Source text:
Background information
- Born: Daniel Diges García 17 January 1981 (age 45)
- Origin: Alcalá de Henares (Madrid), Spain
- Genres: Vocal, musical theatre, adult contemporary, pop, traditional pop
- Occupations: Singer, Actor
- Instrument: Vocals
- Labels: Warner Music (2010-2015) Universal Music (2015-)

= Daniel Diges =

Daniel Diges García (/es/; born 17 January 1981) is a Spanish singer, pianist, composer and actor. Although born in Madrid proper, he has spent all his youth in the neighbouring city of Alcalá de Henares.

==Life and career==
Diges began his acting career in a theatre company, Teatro Escuela Libre de Alcalá de Henares (TELA), in his native city, and after starring in several TV adverts, he rose to fame in the teen drama television series Nada es para siempre (1999–2000), playing the character of "Gato". Over the years he has also hosted children shows like "Megatrix" (2001–2002) and Max Clan (2003–2004) and has appeared in several TV series playing secondary roles: Hospital Central (2002), Ana y los siete (2003), Aquí no hay quien viva (2005) and Agitación +IVA (2005–2006).

===2005-2010: Career in musical theatre===
He debuted in big productions of musical theatre in 2005, playing the roles of Colate in En Tu Fiesta Me Colé and Mario in Hoy No Me Puedo Levantar. In 2007 and 2008 he played the role of Galileo in the Spanish production of We Will Rock You, and he also starred in the Spanish stage adaptation of High School Musical as Troy Bolton (2008–2009). In 2009 and early 2010, he played the role of Sky in the Spanish production of Mamma Mia!.

===2010: Eurovision and first album===
On 22 February 2010, Diges won the Spanish national final, Eurovisión: Destino Oslo and was chosen to represent Spain in the Eurovision Song Contest 2010 with the song "Algo pequeñito", composed by Jesús Cañadilla and arranged and produced by Alejandro de Pinedo.

Supplied entries:

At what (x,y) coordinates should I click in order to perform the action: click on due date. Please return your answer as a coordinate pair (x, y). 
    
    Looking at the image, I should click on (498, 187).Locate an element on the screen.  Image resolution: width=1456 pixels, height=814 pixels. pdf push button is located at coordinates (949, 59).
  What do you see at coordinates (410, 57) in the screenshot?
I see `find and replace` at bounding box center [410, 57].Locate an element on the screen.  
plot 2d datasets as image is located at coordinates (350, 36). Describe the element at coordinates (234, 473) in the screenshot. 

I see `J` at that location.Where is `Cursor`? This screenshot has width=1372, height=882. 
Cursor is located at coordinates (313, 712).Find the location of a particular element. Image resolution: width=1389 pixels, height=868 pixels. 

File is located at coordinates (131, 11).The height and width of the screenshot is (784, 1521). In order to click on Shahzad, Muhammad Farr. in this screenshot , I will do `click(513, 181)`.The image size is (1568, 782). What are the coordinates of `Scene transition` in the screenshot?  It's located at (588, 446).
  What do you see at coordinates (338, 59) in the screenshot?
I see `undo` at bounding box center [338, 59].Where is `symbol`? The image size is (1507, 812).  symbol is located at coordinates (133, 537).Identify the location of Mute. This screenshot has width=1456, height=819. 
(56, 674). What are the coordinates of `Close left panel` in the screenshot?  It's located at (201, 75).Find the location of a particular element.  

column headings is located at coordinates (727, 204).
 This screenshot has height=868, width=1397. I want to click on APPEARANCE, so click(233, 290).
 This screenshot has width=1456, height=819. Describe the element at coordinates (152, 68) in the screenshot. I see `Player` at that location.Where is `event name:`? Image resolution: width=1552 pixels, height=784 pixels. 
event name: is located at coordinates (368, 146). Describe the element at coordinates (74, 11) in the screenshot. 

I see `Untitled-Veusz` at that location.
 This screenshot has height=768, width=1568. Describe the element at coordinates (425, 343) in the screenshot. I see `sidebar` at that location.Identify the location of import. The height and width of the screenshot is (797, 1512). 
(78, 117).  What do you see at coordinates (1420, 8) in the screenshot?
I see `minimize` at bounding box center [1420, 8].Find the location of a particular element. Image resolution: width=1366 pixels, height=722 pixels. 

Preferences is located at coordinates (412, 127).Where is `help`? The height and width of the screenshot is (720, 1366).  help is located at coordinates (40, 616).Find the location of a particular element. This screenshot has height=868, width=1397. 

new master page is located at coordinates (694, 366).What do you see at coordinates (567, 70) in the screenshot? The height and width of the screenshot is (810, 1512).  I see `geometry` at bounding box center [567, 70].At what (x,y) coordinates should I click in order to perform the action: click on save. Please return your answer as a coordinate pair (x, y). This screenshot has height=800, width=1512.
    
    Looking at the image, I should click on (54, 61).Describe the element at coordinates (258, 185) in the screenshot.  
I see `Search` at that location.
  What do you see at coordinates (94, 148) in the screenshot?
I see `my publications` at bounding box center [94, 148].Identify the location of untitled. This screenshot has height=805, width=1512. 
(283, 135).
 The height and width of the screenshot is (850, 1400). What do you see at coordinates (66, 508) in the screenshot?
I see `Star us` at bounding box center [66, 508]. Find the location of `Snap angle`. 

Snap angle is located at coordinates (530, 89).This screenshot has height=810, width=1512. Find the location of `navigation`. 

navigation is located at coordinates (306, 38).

Using the information:
- A) Answer these questions using the Daniel Diges text:
(i) What character did Diges play in Nada es para siempre?
(ii) Which role did he play in the Spanish production of We Will Rock You?
(iii) Who composed the song "Algo pequeñito"?
- B) Reproduce, word for word, the part of the Daniel Diges text that opens with the words containing "Daniel Diges García (/es/;" and closes with "Agitación +IVA (2005–2006).".

Results of the exercise:
- A)
(i) "Gato"
(ii) Galileo
(iii) Jesús Cañadilla

- B)
Daniel Diges García (/es/; born 17 January 1981) is a Spanish singer, pianist, composer and actor. Although born in Madrid proper, he has spent all his youth in the neighbouring city of Alcalá de Henares.

==Life and career==
Diges began his acting career in a theatre company, Teatro Escuela Libre de Alcalá de Henares (TELA), in his native city, and after starring in several TV adverts, he rose to fame in the teen drama television series Nada es para siempre (1999–2000), playing the character of "Gato". Over the years he has also hosted children shows like "Megatrix" (2001–2002) and Max Clan (2003–2004) and has appeared in several TV series playing secondary roles: Hospital Central (2002), Ana y los siete (2003), Aquí no hay quien viva (2005) and Agitación +IVA (2005–2006).